1972 Fiat 500L

The Nuova 500 was a staple of the Italian motorways from the late 1950s through the 1970s. With its simple design, small footprint and clever use of space, it provided freedom to the masses with asking little in return. Today, there are still plenty on the roads, both in Italy and abroad and have amassed a loyal following. Part of its legacy is its modern day interpretation, the "Nuova" Nuova 500, if you will. While it has had slightly disappointing sales in the US market, it has relaunched the Fiat brand and reintroduced the fun of Italian motoring to a new generation of Americans.

This particular 1972 500L was one of those cars that caught my eye. It's stance, contrasting wheels and subtle modifications make this a tasty little number. It's stance gives the suggestion that it's ready to pounce at any minute.

1972 Fiat 500L

This 1972 Fiat 500L was imported from Italy about 7 years ago. Fully restored with new 650cc engine and transmission, new wheels including tubes and tires about 1 year ago, Abarth steering wheel and shift knob, Giannini oil pan, electronic ignition, new top, new interior and much more.
Odometer shows 49,049 kilometers. The car runs very good, good engine and transmission, good brakes. Just a good strong little Cinquecento. Everything works with the exception of the fuel gauge. Inspections are welcome. I actually encourage inspections since this vehicle is being sold as is with no warranty stated or implied. I am not a dealer and am describing this car as best as i can. I am very conservative with my descriptions as you can see from my feedback. If you plan on driving or inspecting this vehicle please do so before bidding. Clear N.J title in hand.

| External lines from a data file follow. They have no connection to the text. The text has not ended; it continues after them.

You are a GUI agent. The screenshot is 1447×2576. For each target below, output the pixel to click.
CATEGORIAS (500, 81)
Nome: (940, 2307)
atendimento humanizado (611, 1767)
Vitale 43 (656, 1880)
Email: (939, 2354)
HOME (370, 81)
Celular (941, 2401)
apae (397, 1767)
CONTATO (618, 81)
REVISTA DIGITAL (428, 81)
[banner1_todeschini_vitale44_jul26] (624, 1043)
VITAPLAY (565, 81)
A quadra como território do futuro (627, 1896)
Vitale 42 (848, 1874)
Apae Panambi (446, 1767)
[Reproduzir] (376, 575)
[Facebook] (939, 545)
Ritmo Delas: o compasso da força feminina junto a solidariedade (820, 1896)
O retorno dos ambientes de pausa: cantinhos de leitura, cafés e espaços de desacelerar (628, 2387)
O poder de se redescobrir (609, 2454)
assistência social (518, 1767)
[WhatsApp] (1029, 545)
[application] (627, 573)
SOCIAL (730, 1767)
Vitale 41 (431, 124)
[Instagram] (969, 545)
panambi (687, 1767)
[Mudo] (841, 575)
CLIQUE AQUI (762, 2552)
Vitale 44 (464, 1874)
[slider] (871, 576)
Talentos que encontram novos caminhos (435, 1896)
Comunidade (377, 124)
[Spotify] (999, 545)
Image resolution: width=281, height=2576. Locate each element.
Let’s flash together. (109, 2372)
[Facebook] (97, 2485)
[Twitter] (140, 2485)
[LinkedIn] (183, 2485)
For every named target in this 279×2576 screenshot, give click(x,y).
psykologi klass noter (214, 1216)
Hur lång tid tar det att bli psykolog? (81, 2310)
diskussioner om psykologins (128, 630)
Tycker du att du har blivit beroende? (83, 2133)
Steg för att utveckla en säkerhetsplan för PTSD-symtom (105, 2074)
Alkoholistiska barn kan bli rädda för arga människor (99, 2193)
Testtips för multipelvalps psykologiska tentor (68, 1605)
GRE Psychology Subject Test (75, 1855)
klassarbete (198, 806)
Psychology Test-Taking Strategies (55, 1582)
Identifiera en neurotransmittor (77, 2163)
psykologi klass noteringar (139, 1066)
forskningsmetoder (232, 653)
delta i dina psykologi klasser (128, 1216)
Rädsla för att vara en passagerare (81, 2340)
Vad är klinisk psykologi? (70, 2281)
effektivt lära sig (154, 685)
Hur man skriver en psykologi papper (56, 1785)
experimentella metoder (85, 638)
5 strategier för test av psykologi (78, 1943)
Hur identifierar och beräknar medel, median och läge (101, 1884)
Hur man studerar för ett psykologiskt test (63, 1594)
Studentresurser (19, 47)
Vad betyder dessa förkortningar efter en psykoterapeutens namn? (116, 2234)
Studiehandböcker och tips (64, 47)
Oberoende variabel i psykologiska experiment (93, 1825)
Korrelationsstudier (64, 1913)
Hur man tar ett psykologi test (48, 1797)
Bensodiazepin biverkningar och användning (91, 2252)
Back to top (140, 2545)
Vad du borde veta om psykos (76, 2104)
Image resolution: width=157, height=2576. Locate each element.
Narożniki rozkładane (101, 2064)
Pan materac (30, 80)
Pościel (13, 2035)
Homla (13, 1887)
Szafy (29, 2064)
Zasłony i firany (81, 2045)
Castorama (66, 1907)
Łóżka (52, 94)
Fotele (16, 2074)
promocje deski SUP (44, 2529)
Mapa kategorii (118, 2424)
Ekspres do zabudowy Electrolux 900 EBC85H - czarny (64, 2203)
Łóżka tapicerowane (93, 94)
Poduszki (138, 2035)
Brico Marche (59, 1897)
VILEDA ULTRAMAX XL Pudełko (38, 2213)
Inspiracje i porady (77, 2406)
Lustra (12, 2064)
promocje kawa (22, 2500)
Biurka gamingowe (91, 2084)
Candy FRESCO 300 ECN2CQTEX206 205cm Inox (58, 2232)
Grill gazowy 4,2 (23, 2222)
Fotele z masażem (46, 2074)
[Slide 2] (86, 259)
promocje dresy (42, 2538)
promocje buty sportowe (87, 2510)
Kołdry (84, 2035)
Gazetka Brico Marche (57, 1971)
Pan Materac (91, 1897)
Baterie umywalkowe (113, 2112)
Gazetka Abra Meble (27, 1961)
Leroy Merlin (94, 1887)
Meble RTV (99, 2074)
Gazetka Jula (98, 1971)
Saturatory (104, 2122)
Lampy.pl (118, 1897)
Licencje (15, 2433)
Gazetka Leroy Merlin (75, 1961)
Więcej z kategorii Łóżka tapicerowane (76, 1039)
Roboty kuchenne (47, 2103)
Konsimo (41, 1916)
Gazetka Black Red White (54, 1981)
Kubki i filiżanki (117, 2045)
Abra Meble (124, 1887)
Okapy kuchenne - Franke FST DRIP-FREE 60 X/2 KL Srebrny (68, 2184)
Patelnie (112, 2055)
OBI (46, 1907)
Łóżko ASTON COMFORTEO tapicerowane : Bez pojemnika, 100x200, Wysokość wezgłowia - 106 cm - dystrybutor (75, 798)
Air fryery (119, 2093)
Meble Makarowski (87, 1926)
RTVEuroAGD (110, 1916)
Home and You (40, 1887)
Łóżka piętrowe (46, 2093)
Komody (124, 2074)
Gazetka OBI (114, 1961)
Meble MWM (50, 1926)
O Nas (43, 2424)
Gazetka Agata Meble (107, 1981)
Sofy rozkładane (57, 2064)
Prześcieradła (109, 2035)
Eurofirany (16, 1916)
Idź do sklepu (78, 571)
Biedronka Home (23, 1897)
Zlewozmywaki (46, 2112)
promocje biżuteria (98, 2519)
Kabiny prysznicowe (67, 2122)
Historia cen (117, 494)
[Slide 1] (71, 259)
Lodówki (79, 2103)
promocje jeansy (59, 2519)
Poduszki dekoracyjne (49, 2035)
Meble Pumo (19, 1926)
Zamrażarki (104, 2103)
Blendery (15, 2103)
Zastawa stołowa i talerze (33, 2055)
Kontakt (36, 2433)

These 500s are great little cars, cheap to run, easy on gas and elicit more stares than most Ferraris and Lamborghinis. Within the last half year, I've seen similar 500s range anywhere from $6,000 up to $12,000 and a little beyond, depending on condition. Most solid 500s in good condition, such as this, settle in around $8,000 to $10,000. This is a small price to pay for what amounts to one of the most legendary motors of the last century.